The main takeaway in both: The end is nigh!
This technology is going to kill us— we just don’t know when.

The reality is not quite as dramatic and a basic understanding of the limitations of facial recognition will help a great deal in understanding why. More importantly, it will allow us to have more constructive discussions about the ethics surrounding the topic. (Unfortunately there’s nothing we can do about those robot dogs —they’re definitely going to kill us.)

So, while we wait for Skynet to be switched on, here’s a quick non-technical introduction to facial recognition, just to pass the time.
Let’s do it in three parts: An overview, an analogy and some general notes.


A non-technical, technical overview

What is commonly referred to as ‘Facial Recognition’ actually refers to two separate computational processes. Facial Analysis and Facial Comparison.

Facial Analysis is the process of scanning a face and returning demographics information as a result. Usually only gender, age and mood, but some companies provide race as a metric too. (See relevant note in 3rd section.)

Some people would call the return data anonymized, but it is in fact anonymous. This process has NOTHING to do with identity at all, it’s simply looking at facial structure, skin tone and other measurements to make a (very educated) guess on the gender, age and mood of the face in question.

Facial Comparison is the process of comparing two faces and returning a similarity score based on measurements of key aspects of facial structure.
It’s obviously a bit more complex than that, but practically speaking you feed two faces into a system and it returns a result in the form of a percentage, ex: these two faces are 95% similar.

Still, no real ‘recognition’, no personally identifiable information.
No data to anonymise.

That’s it, those are the only two things ‘Facial Recognition’ can do:
Demographic analysis and Facial Comparison.
So, where’s the part where they find the criminal in the crowd or Facebook tells me who’s in the picture I just uploaded?

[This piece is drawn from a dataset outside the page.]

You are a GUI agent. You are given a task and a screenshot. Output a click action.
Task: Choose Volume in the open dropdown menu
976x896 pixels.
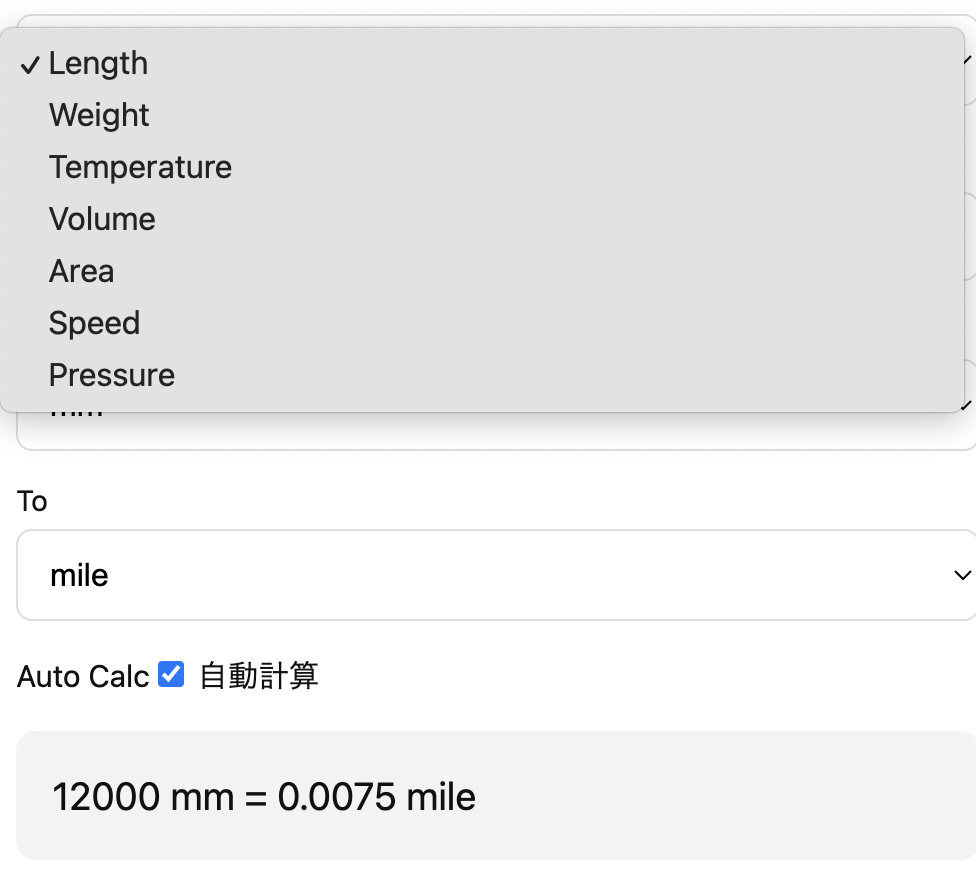click(102, 218)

Well, to do that, you need a very important additional dataset.
One that has almost nothing to do with the technical process of ‘facial recognition’ explained above.

You need a database of faces assigned to identities.

This is the key ingredient. Without it you can spin up the most sophisticated deep-learning neural networks on quantum computing platforms you can imagine, but you won’t match a face with an identity without having access to a database of identified faces.

Yes, it does seem obvious (because it is), but in the chaos that inevitably comes with new technology it’s a point that seems to get lost quite easily and often leads conversations about facial recognition down the wrong rabbit holes. (see notes on Amazon and Police Department collaboration in 3rd section)


Counting Cars

Before we go down one ourselves, let’s circle around one more time and have a look at this non-technical, technical explanation through the lens of an analogy. Here we go …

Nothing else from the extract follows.